**WHAT THE TASK REQUIRES:** Could you rewrite the lines from the one containing "The height and" through the end of the records, replacing "menu" with "dropdown" and keeping everything else the same? Leave the pictures out of your answer.

**RECORDS FOR PROCESSING:**
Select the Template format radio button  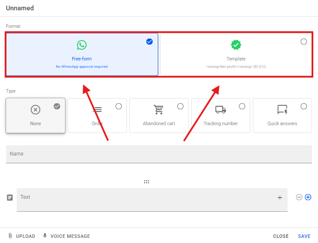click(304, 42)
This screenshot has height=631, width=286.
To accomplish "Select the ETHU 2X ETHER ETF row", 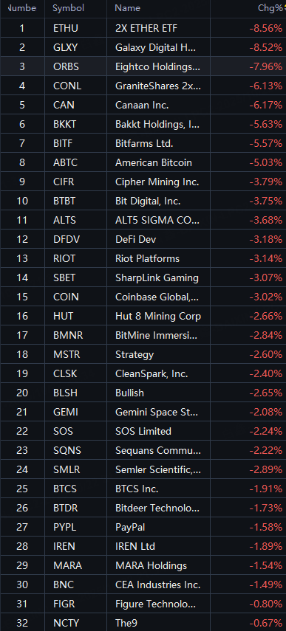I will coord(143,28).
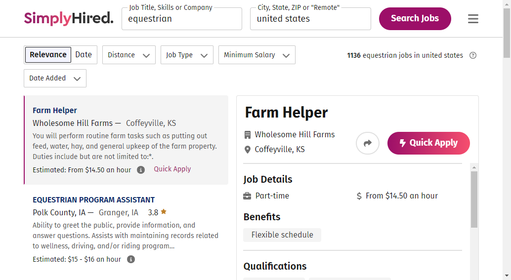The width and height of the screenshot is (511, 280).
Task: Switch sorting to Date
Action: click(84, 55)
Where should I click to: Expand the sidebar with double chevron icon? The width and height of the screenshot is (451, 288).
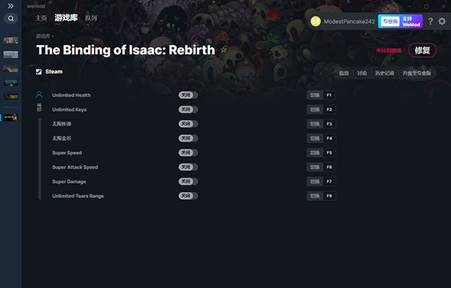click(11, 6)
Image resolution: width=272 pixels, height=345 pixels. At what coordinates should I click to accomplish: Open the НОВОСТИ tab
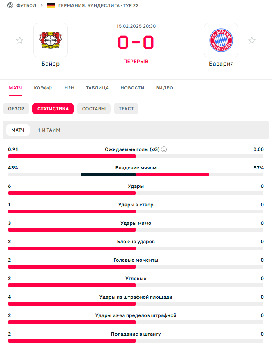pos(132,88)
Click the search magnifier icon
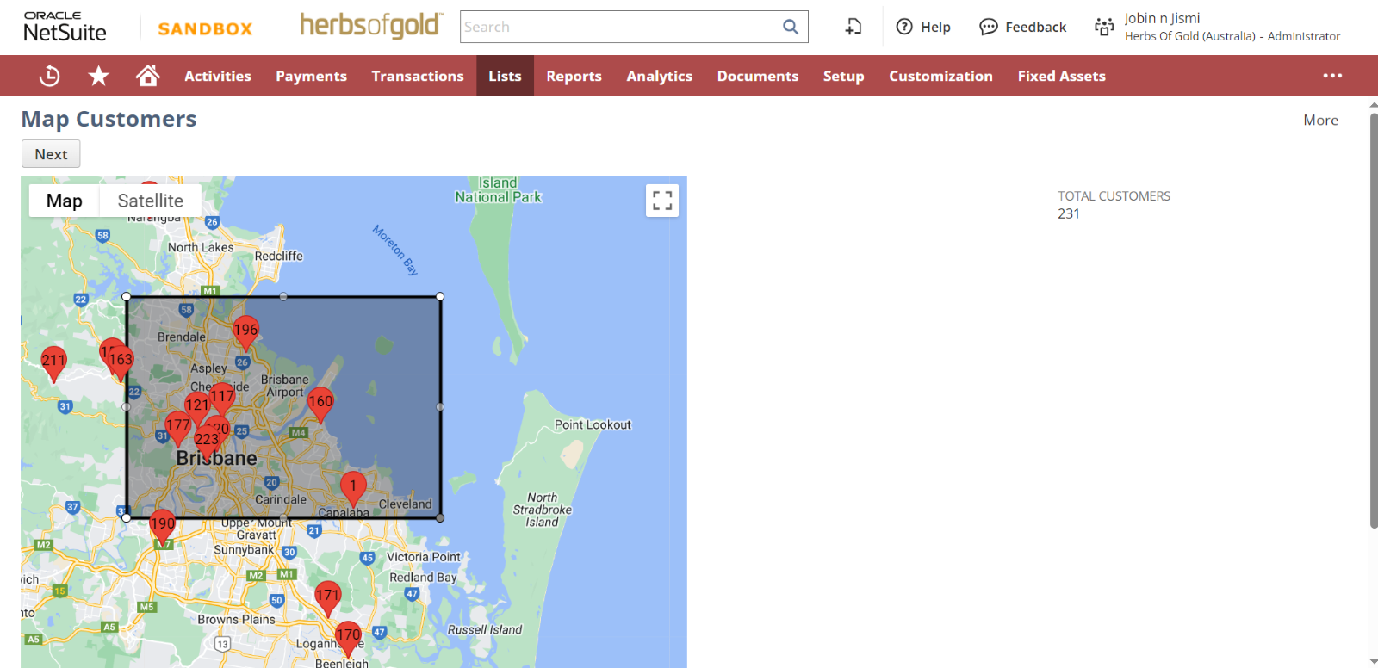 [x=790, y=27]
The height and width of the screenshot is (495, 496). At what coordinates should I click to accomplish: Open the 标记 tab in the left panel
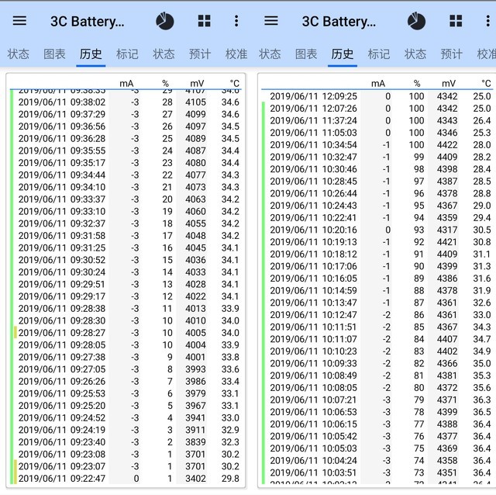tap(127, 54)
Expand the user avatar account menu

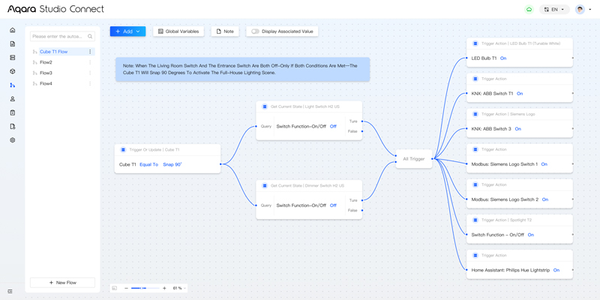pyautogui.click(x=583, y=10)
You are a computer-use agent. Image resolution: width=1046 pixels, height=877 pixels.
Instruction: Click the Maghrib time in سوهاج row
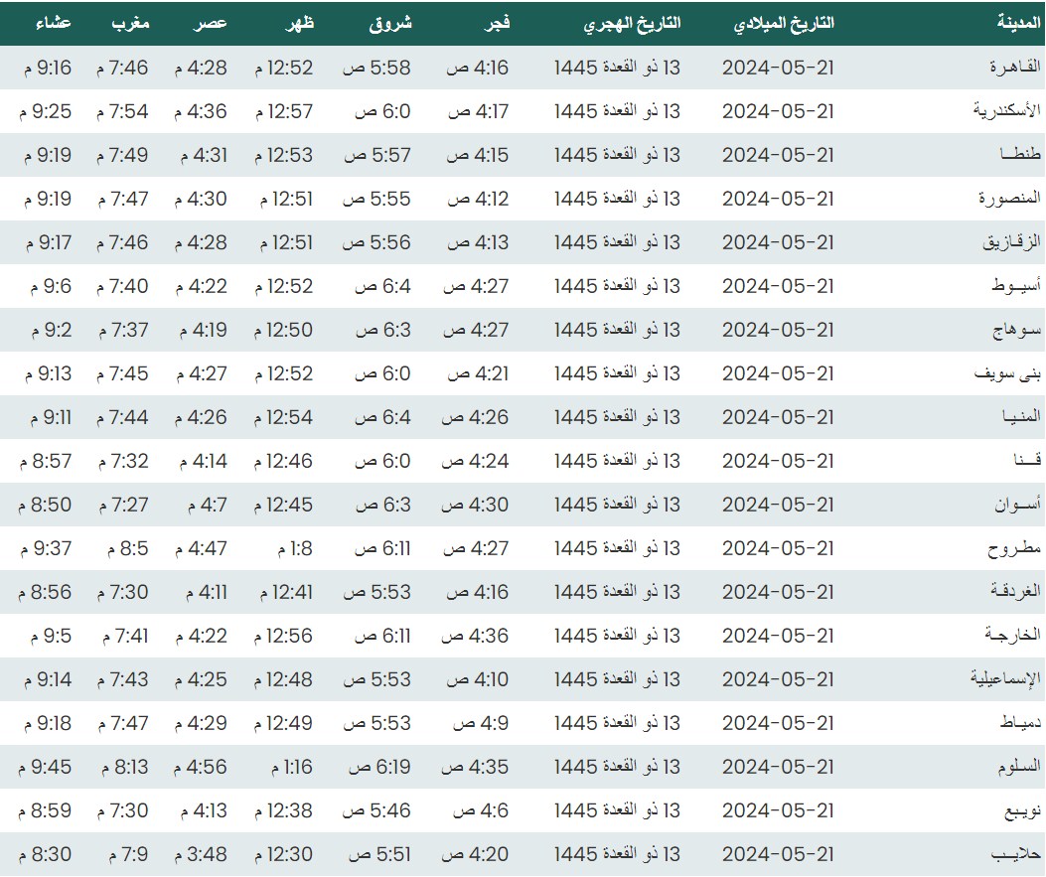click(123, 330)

**SOLUTION FOR THIS EXERCISE:**
The height and width of the screenshot is (495, 496). At what coordinates should I click to accomplish: Open the 标记 tab in the left panel
tap(127, 54)
Expand the user avatar account dropdown

pyautogui.click(x=583, y=10)
You are a computer-use agent. Image resolution: width=1046 pixels, height=877 pixels.
Instruction: Click the Maghrib time in سوهاج row
click(123, 330)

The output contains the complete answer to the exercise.